• _Short problem_: Copy the items from the first line through the line containing "click(1003, 448)", substituting "date box" for "date field" and leaving everything else unchanged.

• _Data provided_:

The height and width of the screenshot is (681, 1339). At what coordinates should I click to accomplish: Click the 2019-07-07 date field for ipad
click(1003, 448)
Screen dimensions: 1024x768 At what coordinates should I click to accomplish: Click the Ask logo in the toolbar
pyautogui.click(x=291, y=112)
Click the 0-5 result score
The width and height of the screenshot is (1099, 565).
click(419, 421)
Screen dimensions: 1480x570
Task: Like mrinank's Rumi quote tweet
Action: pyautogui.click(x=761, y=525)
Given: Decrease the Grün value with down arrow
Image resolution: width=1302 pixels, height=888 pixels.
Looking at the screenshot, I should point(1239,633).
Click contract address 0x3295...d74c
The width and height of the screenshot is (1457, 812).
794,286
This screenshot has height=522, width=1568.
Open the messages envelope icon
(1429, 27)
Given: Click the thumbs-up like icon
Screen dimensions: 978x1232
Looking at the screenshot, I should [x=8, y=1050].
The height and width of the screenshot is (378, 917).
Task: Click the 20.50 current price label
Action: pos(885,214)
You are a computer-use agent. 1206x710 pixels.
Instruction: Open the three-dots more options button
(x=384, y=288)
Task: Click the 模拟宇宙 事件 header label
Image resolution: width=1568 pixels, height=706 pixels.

• _Answer to the problem_:
The height and width of the screenshot is (681, 1339). At what coordinates should I click to accomplish: Click the 2019-07-07 date box for ipad
click(1003, 448)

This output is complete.